April 6, 2007: The following case recently handled by PJC Legal Assistant Alexandra Taylor illustrates one aspect of how disposable people in jail have become:

This week PJC staff met with a client at the jail to follow up on a prior PJC visit. The woman has throat cancer and reported that she was not receiving adequate nutrition (only one can of Ensure a day), was not receiving adequate pain management, and complained that her feeding tube openings were not clean. Doctors have indicated that this woman is in the end stages of cancer. After the prior visit, we asked the Attorney General to communicate with the jail and to resolve these complaints. At the visit this week, the woman was unable to communicate and passed out. PJC staff notified correctional officers and requested that the woman be given medical attention. The client was eventually taken to the hospital later that day.

The PJC contacted the client's public defender to inquire about ways that this woman's health needs can be better attended to. The public defender's office did a heroic job of seeking to have this woman's minor criminal charge dismissed. On their first effort, the state's attorney refused, indicating that he'd rather wait and see what happens in the interim; if the woman dies in jail then the case is resolved.
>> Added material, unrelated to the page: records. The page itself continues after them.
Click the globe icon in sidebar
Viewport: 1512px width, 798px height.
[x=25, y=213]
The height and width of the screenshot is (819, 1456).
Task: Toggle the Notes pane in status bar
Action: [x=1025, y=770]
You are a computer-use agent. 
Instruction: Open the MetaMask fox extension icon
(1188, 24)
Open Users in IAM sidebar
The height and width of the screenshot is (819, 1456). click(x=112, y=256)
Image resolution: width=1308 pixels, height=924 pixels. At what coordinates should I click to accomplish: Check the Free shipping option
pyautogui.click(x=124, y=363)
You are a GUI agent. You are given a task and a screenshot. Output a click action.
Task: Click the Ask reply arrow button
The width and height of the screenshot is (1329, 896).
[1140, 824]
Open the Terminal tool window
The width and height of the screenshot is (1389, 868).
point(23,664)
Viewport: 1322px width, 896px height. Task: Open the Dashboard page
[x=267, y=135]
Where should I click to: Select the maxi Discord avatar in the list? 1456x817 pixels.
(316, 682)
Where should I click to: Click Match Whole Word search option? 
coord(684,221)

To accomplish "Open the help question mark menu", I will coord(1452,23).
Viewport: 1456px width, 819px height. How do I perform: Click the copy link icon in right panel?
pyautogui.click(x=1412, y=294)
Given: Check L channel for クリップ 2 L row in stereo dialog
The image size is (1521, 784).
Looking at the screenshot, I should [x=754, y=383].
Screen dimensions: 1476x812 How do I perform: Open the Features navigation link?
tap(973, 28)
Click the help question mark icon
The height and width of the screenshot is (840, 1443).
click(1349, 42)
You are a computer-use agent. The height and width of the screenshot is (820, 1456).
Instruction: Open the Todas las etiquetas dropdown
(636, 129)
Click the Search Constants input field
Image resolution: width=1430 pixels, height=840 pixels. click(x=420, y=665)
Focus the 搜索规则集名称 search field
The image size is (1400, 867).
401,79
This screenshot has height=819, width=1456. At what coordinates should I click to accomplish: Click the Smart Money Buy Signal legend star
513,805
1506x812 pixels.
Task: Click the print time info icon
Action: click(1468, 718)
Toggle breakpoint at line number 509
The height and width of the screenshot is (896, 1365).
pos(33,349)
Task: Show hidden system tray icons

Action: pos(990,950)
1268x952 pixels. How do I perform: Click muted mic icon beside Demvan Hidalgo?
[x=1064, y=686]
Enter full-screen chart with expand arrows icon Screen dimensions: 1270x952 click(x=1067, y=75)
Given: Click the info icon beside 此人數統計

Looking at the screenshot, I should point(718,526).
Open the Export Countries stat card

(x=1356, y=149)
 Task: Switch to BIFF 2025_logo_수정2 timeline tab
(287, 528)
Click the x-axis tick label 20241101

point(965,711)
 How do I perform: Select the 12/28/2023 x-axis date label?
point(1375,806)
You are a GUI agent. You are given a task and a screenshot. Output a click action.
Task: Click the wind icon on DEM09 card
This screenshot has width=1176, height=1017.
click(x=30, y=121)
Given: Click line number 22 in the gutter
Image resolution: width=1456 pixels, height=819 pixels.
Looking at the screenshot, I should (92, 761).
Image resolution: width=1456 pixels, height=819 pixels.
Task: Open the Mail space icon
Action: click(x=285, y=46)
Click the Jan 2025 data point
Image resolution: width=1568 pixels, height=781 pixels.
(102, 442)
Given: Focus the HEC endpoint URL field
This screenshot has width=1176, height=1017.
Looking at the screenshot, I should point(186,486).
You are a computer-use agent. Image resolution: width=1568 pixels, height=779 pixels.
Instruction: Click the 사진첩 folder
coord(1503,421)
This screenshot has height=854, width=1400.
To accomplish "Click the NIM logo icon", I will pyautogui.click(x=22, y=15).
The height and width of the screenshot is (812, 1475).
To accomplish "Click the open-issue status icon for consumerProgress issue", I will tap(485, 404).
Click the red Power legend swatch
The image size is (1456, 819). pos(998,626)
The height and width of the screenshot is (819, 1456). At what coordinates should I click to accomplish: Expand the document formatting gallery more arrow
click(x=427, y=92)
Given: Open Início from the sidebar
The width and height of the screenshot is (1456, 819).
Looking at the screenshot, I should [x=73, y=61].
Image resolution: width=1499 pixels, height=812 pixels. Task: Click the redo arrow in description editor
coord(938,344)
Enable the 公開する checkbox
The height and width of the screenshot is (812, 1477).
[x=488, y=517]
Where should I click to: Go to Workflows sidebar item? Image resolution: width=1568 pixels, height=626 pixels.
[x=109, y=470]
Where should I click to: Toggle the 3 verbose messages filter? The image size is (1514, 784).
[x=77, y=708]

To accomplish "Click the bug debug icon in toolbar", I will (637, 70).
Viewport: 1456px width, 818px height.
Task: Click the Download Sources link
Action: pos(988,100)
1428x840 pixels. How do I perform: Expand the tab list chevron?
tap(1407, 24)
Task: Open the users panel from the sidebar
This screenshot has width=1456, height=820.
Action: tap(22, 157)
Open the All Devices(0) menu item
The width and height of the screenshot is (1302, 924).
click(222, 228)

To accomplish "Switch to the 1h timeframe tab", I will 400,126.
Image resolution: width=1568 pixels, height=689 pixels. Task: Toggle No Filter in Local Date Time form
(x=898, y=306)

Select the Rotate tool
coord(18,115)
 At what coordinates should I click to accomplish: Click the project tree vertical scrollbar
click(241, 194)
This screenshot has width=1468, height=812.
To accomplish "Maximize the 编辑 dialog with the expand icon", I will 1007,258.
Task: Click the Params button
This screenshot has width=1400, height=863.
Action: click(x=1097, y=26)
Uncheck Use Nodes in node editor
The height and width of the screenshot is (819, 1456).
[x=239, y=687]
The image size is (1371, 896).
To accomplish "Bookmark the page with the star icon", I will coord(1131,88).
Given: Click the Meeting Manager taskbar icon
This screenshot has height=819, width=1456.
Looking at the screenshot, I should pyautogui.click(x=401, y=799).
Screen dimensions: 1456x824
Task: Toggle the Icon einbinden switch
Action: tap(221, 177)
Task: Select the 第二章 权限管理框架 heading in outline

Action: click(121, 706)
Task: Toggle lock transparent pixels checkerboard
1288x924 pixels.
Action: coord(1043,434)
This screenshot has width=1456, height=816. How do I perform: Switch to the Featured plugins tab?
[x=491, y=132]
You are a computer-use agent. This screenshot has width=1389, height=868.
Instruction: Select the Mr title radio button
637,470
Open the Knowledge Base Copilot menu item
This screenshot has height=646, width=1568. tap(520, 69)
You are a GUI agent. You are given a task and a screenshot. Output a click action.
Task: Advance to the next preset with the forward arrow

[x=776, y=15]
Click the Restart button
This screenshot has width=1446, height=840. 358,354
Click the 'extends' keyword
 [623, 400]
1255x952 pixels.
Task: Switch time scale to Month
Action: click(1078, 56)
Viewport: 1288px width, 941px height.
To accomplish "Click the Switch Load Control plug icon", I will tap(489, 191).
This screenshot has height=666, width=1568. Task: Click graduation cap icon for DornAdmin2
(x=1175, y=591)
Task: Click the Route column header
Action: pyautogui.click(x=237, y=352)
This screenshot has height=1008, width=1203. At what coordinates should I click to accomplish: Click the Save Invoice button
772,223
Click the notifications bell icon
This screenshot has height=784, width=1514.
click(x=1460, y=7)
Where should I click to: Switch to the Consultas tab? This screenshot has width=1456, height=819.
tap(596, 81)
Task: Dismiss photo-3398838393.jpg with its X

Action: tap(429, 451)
The public defender persevered and was able to get the charge dismissed. The public defender learned that the client also had an old detainer from a 2001 charge in Baltimore County. They also worked to get that charge dismissed.

The PJC called the hospital to make sure that social workers were aware of the client's status and could look into arranging end of life care. A social worker assured her they would look into it. When PJC called the next morning, she discovered that Baltimore City took this woman back to detention!! The client sat in Central Booking overnight and no one was aware that she was there (even when we called the jail to determine her whereabouts). Only when the public defender went down to the booking floor did he discover his client, who had no charges pending, was being detained. Baltimore County showed up to take this woman to Baltimore County on their detainer, despite the fact that the charge was dismissed and the public defender explained to them that there was no pending charge! The client was then taken to Cockeysville and detained in the police station until Baltimore County public defenders were able to resolve the situation.

After this exhausting experience, the client is now finally free to spend her last several weeks outside of the confines of a detention center.